Origine del castello di Meduna. Cessate finalmente le invasioni degli Ungari, le nostre popolazioni si diedero con rinnovato fervore a riparare i danni subiti. A difesa contro altre possibili invasioni “sorsero da per tutto rocche e castella in tanto numero che sembravano una selva” (L.A. C. Muratori in “Annuali d’Italia”). “Perciò è da credere che nel territorio della diocesi nostra (Concordia) sorgessero intorno a quell’epoca i castelli di Maniago, di Castelnuovo, di Aviano, di Montereale, di Torre, di Pinzano, di S. Stino e della Meduna” .

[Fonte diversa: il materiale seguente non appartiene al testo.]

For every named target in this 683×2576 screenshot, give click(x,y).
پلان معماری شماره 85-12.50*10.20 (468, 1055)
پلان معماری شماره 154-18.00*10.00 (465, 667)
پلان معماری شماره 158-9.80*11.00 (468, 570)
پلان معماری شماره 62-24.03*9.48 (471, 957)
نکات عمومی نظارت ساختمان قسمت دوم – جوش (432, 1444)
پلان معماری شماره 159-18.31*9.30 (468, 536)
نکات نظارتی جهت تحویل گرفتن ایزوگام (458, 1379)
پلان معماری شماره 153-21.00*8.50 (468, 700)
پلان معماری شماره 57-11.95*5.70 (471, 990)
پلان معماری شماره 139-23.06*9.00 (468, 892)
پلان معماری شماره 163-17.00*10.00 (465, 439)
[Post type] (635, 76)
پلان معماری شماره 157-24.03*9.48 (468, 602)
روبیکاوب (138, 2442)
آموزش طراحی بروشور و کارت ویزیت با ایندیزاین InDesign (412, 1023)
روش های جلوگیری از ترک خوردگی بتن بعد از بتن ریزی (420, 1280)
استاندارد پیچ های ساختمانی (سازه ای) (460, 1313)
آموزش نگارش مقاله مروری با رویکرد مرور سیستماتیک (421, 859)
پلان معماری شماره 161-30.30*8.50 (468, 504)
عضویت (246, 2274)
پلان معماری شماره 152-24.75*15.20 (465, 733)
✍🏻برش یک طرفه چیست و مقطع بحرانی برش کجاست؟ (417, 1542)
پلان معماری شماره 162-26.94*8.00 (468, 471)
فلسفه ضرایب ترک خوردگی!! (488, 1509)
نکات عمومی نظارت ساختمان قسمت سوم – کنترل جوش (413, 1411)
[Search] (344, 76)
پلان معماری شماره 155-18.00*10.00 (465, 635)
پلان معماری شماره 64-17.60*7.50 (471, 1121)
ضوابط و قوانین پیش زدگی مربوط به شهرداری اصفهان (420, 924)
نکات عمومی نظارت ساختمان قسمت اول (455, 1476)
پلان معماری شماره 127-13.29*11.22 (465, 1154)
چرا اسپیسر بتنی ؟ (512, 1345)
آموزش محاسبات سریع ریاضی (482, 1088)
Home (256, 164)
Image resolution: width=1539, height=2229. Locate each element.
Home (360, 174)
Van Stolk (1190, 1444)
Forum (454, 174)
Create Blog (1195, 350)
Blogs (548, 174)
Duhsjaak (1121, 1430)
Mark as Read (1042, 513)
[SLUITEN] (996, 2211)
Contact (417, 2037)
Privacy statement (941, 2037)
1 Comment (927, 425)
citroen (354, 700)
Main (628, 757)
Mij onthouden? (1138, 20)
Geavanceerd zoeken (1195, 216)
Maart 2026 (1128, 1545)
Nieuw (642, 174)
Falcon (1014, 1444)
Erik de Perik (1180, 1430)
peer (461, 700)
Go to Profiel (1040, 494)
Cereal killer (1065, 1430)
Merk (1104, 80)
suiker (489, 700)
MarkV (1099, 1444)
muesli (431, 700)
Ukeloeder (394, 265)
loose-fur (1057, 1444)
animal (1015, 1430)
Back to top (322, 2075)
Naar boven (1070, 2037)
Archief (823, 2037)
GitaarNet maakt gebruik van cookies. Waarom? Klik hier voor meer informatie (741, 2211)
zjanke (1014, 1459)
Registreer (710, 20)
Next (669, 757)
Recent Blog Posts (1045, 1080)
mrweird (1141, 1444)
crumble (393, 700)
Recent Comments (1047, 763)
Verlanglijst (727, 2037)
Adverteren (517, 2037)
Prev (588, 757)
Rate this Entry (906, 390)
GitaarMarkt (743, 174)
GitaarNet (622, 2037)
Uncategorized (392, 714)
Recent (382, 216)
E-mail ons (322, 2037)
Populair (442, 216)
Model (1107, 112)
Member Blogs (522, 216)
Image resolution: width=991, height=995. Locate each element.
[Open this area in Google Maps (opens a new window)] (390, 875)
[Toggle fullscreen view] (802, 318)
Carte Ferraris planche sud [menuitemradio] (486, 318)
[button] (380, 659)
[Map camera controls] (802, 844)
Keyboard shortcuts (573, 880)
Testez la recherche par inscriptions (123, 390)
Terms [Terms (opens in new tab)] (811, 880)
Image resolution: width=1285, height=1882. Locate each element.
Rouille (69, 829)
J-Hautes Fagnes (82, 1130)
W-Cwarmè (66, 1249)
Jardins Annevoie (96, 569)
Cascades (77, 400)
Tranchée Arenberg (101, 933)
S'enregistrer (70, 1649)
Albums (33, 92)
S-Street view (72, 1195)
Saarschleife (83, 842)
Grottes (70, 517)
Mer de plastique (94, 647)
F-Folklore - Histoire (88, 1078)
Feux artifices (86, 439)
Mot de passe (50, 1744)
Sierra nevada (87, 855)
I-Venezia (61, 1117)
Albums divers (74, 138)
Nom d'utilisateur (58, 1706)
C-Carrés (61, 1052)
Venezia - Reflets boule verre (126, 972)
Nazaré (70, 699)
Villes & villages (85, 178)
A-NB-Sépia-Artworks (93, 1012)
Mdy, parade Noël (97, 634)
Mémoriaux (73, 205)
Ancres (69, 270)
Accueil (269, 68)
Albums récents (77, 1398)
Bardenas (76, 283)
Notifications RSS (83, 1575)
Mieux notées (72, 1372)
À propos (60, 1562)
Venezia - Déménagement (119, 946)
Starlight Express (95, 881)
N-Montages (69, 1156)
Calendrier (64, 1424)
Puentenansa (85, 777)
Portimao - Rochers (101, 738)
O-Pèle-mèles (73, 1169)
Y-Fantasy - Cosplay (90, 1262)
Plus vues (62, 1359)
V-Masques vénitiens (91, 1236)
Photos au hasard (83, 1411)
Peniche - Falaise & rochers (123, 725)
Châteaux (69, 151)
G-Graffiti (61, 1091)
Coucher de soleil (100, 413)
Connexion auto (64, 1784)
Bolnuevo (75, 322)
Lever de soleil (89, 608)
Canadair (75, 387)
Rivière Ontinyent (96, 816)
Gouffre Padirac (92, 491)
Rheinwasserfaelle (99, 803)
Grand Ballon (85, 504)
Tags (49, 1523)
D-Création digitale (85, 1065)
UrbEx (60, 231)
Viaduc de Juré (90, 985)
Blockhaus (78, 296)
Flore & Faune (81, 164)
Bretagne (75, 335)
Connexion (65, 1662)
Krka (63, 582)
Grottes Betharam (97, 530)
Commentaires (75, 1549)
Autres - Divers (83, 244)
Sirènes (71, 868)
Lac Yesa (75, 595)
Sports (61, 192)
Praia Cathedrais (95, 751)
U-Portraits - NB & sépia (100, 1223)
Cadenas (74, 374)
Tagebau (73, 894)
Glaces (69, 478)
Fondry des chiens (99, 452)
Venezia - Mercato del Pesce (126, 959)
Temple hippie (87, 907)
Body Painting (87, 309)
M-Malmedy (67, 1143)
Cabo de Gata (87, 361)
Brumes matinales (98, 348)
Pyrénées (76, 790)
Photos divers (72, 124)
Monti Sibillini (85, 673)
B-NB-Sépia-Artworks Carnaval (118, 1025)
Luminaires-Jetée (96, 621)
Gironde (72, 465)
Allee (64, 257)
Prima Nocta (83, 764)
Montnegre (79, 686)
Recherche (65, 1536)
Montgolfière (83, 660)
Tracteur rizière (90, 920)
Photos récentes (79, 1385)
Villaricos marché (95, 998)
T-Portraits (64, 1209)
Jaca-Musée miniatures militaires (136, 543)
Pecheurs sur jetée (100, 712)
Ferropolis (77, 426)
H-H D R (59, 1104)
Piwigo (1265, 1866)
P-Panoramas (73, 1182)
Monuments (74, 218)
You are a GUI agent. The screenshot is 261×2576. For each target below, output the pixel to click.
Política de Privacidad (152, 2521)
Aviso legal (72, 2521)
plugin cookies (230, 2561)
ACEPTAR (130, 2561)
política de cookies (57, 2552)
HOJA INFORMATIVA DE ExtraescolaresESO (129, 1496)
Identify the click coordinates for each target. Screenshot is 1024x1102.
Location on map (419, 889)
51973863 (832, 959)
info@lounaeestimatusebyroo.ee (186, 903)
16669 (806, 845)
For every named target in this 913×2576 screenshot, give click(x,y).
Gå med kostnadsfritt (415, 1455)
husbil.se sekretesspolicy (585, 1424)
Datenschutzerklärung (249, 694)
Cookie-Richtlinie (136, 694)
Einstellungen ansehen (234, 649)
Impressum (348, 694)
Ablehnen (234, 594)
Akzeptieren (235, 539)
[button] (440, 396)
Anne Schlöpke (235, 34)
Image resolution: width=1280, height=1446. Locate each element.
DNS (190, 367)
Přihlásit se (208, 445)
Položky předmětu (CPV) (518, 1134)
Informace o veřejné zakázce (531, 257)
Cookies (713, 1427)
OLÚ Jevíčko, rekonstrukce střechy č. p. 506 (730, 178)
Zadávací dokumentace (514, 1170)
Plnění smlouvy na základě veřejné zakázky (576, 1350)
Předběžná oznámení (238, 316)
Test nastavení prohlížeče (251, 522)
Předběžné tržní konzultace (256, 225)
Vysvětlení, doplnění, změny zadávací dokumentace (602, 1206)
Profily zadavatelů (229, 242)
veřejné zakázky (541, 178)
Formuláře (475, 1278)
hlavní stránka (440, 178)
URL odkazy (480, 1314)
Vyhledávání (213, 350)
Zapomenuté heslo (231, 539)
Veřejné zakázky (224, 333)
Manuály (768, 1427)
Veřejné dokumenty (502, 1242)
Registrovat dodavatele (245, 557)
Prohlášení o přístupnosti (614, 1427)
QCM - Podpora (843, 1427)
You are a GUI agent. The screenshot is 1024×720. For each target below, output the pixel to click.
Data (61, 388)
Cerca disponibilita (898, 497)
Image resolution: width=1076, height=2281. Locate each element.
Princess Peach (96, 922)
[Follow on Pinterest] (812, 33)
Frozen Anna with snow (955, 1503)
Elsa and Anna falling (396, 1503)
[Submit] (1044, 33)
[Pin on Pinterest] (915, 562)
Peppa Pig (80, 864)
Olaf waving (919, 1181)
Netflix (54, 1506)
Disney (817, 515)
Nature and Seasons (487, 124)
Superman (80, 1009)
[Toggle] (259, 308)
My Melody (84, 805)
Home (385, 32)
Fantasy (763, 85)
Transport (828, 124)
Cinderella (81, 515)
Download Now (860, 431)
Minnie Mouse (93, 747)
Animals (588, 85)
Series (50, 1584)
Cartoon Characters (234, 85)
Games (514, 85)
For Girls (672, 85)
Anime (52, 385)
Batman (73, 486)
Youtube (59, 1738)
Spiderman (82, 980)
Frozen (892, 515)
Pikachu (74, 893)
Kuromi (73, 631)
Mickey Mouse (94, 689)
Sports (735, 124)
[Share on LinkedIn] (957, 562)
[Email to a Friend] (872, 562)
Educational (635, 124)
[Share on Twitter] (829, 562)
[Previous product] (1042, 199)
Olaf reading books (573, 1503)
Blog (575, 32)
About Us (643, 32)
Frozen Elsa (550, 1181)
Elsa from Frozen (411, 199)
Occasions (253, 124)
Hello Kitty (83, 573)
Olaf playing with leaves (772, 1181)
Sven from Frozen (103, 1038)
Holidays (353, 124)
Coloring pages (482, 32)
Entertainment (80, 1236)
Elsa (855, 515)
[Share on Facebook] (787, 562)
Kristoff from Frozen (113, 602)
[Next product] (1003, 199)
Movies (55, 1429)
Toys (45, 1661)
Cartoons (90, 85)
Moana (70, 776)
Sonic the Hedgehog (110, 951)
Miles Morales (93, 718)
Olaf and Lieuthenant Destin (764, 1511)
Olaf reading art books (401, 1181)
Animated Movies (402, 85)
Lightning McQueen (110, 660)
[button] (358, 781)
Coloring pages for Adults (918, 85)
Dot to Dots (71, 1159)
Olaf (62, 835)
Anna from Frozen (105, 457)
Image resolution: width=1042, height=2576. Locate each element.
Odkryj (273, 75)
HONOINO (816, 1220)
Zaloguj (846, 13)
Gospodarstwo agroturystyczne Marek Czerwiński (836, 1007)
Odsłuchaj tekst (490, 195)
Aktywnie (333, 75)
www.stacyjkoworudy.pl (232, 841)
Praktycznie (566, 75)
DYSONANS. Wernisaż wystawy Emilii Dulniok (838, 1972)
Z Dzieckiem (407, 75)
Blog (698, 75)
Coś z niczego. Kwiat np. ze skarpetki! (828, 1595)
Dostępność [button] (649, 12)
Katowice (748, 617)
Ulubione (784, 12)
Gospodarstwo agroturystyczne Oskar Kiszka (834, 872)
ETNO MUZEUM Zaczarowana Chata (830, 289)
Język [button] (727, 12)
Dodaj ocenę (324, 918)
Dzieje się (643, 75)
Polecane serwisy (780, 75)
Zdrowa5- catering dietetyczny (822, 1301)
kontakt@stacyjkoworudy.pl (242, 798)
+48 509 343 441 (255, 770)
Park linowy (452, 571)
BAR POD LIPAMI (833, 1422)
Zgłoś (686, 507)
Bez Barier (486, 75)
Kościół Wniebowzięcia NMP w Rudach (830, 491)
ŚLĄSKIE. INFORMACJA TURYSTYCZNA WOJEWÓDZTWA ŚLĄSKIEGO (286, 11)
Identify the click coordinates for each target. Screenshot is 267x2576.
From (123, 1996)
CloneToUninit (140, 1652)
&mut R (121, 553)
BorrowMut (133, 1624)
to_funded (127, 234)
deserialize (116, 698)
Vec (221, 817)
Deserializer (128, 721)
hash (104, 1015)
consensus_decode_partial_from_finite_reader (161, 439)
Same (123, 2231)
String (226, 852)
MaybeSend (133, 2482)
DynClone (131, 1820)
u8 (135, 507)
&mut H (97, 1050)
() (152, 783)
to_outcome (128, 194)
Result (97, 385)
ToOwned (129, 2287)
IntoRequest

Il palazzo del governo de “La Meduna”. Sulla riva sinistra della Livenza, lungo la strada che da Motta conduce a Pordenone, si trova Meduna di Livenza. Il centro urbano mostra segni di un’antica nobiltà; case e strade fanno da contorno al grande palazzo che dal 1984 è diventato sede comunale e centro di attività socila e culturali. Si tratta di un felice ritorno perché quel palazzo per secoli fu la sede del governo di un feudo che si estendeva su un territorio assai più esteso dell’attuale Comune. L’imponente edificio è costituito dalla fusione di quanto resta dell’antico castello con il palazzo dei Patrizi Veneti Michiel della Meduna. I resti del castello medioevale si trovano nel lato sud-est. Si distinguono dalla cornice a dente di sega sotto il tetto e da una serie di finestre con arco romanico che sono certamente del sec. XIII . A quei muri è legata la parte più importante della storia di Meduna.


[modifica] Meduna nel medioevo.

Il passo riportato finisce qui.